Ich habe meine Schwester nie nach ihrem Tod gesehen. Das war nicht möglich, da sie durch das lange Treiben im Wasser derart verunstaltet war. Und doch wusste ich ausführlich was ihr geschehen ist und machte mir ein eigenes Bild ihrer „Leiche“. Mit diesem Bild kämpfe ich heute noch. Und genau solche Begriffe lösen diese Bilder in mir aus. Dagegen anzukämpfen ist schlimmer und anstrengender als jedes Workout, aber du kennst das bestimmt selbst. Durch meine Trainings habe ich es weitaus besser geschafft diese Bilder wegzudrücken, als zuvor. Dennoch gelingt es mir nicht immer gänzlich. Vielleicht sind es bei dir andere Worte. Das kommt auf den Menschen und das Erlebte an. Nicht bei jedem triggern dieselben Worte.

Und plötzlich musste ich weinen…

Nun saß ich da und dieser Mann stach mir mit seinen Worten ins Herz und das immer wieder.

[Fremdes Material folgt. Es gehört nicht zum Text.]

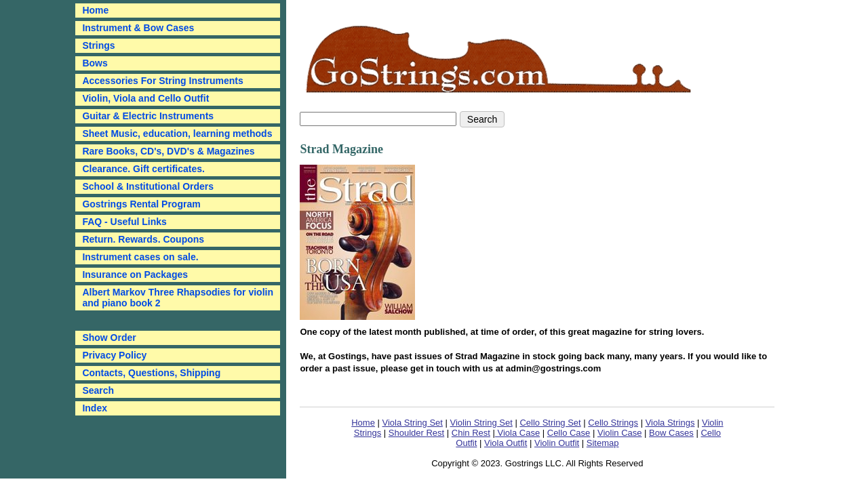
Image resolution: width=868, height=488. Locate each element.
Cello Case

Ich blickte zu meinem Freund und erwähnte, dass mir übel wurde. Dieser erkannte die Situation sofort. Er versuchte mich mit Facebook und anderen Bildern und Worten abzulenken. Nebenbei hörte ich dennoch immer wieder diese Worte und Ausschmückungen der einzelnen Szenen. Es war zu spät. Schmerzen stiegen im Hals auf und ich spürte meine Tränen die Wangen herab kullern. An diesem Tag hatte ich zu wenig Kraft, um sie zurück zu drücken. Diese Tage gibt es auch bei mir.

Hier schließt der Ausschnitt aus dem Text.